## BEGIN Records shown

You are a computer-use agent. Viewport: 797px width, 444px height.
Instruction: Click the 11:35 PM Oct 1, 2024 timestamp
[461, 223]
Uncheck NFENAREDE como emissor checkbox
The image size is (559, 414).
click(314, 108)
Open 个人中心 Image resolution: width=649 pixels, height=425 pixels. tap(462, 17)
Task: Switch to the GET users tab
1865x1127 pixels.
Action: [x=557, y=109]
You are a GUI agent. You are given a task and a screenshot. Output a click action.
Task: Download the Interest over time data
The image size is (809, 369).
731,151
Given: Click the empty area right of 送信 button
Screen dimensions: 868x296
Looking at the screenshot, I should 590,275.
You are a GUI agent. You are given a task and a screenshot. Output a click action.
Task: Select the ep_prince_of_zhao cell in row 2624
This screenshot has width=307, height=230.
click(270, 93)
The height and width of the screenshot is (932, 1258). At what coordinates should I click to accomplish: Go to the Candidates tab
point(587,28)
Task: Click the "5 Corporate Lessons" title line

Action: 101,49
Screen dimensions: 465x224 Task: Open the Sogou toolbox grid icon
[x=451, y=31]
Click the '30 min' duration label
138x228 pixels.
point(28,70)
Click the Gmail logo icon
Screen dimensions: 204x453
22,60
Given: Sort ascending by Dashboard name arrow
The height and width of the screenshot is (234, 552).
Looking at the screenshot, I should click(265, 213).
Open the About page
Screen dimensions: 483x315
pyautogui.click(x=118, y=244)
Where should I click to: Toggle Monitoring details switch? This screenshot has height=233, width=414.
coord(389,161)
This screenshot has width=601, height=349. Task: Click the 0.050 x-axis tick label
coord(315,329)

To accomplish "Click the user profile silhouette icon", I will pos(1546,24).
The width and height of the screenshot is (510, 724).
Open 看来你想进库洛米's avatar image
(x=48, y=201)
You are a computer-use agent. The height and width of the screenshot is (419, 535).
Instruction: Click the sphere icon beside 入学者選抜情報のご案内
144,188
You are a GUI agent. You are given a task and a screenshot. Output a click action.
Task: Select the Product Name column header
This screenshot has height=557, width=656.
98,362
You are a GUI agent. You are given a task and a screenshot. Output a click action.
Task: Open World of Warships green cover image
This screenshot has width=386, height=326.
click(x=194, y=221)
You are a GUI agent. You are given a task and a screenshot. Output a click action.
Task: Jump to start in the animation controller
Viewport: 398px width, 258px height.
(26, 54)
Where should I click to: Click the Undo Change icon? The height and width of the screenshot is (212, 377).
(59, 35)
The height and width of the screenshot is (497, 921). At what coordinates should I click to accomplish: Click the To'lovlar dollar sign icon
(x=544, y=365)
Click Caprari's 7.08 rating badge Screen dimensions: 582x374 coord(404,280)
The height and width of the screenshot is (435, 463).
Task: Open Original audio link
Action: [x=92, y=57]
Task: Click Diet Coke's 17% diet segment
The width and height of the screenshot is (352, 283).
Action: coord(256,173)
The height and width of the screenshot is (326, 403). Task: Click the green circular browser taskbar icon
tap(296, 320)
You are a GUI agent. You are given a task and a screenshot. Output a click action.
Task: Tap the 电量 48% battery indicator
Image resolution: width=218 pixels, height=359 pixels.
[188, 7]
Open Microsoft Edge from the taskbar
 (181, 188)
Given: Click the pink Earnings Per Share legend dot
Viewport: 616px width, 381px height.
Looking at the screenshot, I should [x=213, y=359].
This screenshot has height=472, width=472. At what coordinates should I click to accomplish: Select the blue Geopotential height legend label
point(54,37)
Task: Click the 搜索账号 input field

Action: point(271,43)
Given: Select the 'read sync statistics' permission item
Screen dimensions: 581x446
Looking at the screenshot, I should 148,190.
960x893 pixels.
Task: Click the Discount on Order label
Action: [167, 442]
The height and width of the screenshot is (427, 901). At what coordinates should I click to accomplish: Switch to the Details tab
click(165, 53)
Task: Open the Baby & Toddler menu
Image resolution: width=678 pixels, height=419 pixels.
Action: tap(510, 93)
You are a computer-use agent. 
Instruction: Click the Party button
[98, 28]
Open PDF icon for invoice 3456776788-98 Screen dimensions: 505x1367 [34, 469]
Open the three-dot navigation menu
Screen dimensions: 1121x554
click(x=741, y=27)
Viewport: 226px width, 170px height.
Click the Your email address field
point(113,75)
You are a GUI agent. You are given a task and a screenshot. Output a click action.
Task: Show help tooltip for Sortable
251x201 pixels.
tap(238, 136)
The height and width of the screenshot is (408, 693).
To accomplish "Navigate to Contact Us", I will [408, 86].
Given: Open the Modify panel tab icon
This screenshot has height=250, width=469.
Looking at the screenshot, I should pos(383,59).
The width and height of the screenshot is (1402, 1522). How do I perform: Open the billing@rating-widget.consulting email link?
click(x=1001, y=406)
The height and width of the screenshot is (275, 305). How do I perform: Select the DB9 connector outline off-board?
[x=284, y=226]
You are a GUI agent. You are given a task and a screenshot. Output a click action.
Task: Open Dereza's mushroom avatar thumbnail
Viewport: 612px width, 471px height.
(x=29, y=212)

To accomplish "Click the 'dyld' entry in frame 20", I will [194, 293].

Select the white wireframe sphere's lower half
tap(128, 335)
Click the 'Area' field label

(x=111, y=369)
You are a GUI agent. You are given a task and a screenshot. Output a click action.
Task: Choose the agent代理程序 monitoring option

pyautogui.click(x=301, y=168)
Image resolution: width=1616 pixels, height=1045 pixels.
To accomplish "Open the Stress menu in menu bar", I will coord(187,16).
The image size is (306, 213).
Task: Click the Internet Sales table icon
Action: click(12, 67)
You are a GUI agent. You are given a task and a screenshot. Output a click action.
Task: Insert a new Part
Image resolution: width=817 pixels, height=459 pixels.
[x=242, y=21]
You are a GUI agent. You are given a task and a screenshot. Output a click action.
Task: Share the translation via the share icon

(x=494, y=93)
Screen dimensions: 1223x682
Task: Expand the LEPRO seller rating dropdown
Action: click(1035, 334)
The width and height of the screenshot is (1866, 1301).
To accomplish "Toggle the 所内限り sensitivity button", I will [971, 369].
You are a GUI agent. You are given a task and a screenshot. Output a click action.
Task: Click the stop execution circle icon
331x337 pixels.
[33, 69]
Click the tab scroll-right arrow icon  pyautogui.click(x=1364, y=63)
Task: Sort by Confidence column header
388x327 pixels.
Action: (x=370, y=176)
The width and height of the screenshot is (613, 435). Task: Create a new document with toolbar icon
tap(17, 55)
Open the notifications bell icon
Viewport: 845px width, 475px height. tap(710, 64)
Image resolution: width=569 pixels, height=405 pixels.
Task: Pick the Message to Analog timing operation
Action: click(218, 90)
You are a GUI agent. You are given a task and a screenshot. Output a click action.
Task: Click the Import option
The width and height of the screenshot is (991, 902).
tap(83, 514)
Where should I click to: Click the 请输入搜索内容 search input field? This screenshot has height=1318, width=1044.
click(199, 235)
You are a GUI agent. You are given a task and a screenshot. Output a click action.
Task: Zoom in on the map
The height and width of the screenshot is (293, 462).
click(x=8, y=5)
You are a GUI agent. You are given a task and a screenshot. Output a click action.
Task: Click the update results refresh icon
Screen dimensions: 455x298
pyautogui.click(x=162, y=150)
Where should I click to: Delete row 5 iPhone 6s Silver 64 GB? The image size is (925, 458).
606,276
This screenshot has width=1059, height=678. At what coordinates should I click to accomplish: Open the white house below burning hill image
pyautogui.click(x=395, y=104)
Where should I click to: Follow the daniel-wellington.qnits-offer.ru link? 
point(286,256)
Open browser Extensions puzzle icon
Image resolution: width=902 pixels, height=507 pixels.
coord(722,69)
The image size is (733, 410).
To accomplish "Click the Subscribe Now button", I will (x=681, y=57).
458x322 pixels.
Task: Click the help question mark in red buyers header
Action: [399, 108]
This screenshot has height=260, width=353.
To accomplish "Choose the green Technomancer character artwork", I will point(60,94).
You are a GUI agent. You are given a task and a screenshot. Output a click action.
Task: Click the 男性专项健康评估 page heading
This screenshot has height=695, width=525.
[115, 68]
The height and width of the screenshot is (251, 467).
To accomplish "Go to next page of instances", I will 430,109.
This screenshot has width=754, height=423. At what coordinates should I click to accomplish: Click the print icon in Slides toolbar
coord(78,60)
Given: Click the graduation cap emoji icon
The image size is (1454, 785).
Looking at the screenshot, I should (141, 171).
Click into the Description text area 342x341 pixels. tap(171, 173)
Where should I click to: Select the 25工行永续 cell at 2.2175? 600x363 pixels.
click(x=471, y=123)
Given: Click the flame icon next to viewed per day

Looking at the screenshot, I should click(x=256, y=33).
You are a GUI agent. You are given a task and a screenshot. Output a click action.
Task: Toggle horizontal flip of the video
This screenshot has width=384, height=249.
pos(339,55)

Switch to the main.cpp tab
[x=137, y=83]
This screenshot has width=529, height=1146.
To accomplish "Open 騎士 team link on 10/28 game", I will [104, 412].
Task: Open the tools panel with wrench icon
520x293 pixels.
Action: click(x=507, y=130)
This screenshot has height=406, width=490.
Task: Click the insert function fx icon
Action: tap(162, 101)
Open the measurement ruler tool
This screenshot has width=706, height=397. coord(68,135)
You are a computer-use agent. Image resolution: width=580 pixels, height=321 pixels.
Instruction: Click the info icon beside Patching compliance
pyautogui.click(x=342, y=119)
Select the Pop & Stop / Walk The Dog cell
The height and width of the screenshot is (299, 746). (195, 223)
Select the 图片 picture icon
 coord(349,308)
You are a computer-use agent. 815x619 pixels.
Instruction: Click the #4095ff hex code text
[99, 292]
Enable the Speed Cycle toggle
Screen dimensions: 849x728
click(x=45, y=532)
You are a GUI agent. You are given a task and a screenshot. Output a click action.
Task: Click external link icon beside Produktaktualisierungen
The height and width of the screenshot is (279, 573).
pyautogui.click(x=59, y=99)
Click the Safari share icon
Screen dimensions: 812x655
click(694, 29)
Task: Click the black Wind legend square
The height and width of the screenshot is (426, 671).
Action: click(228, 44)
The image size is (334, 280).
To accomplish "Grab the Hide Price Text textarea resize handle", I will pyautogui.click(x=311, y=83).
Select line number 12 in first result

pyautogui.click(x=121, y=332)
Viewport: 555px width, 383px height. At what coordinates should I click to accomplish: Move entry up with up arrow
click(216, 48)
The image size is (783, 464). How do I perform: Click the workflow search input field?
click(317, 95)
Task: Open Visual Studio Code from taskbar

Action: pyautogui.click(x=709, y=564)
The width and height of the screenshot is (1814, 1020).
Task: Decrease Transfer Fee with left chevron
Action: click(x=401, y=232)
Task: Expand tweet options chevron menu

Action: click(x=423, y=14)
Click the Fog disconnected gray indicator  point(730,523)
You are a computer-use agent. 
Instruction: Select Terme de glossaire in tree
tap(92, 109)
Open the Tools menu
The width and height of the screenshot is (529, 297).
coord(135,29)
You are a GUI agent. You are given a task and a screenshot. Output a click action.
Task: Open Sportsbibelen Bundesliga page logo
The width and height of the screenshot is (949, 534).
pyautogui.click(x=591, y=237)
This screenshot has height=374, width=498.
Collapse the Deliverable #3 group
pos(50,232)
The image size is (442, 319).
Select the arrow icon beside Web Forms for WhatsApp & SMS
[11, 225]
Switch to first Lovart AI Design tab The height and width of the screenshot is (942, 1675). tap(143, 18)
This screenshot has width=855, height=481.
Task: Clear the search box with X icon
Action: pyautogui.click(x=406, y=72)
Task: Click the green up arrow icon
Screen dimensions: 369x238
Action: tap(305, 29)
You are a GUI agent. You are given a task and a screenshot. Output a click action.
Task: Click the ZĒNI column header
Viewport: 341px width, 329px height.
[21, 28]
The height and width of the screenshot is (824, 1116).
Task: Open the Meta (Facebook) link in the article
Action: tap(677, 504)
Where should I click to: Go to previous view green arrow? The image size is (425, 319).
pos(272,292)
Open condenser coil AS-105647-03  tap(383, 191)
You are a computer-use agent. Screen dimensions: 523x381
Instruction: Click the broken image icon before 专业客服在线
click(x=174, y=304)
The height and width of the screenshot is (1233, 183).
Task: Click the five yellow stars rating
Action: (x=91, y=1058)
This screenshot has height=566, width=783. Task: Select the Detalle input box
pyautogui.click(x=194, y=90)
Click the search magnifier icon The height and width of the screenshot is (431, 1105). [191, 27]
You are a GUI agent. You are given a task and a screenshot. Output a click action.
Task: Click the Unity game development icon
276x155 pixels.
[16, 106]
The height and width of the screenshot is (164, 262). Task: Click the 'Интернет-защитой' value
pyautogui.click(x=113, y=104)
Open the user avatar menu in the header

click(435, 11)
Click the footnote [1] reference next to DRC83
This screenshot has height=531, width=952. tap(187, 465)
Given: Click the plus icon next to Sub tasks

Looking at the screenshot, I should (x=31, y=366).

## END Records shown

§ Stated task
Reproduce without any change the entries from the line containing "The width and height of the screenshot is (510, 724)." through the line containing "Action: [167, 442]", including both of those lines.

§ Output for this exercise
The width and height of the screenshot is (510, 724).
Open 看来你想进库洛米's avatar image
(x=48, y=201)
You are a computer-use agent. The height and width of the screenshot is (419, 535).
Instruction: Click the sphere icon beside 入学者選抜情報のご案内
144,188
You are a GUI agent. You are given a task and a screenshot. Output a click action.
Task: Select the Product Name column header
This screenshot has height=557, width=656.
98,362
You are a GUI agent. You are given a task and a screenshot. Output a click action.
Task: Open World of Warships green cover image
This screenshot has width=386, height=326.
click(x=194, y=221)
You are a GUI agent. You are given a task and a screenshot. Output a click action.
Task: Jump to start in the animation controller
Viewport: 398px width, 258px height.
(26, 54)
Where should I click to: Click the Undo Change icon? The height and width of the screenshot is (212, 377).
(59, 35)
The height and width of the screenshot is (497, 921). At what coordinates should I click to accomplish: Click the To'lovlar dollar sign icon
(x=544, y=365)
Click Caprari's 7.08 rating badge Screen dimensions: 582x374 coord(404,280)
The height and width of the screenshot is (435, 463).
Task: Open Original audio link
Action: [x=92, y=57]
Task: Click Diet Coke's 17% diet segment
The width and height of the screenshot is (352, 283).
Action: coord(256,173)
The height and width of the screenshot is (326, 403). Task: Click the green circular browser taskbar icon
tap(296, 320)
You are a GUI agent. You are given a task and a screenshot. Output a click action.
Task: Tap the 电量 48% battery indicator
Image resolution: width=218 pixels, height=359 pixels.
[188, 7]
Open Microsoft Edge from the taskbar
 (181, 188)
Given: Click the pink Earnings Per Share legend dot
Viewport: 616px width, 381px height.
Looking at the screenshot, I should [x=213, y=359].
This screenshot has height=472, width=472. At what coordinates should I click to accomplish: Select the blue Geopotential height legend label
point(54,37)
Task: Click the 搜索账号 input field

Action: point(271,43)
Given: Select the 'read sync statistics' permission item
Screen dimensions: 581x446
Looking at the screenshot, I should 148,190.
960x893 pixels.
Task: Click the Discount on Order label
Action: [167, 442]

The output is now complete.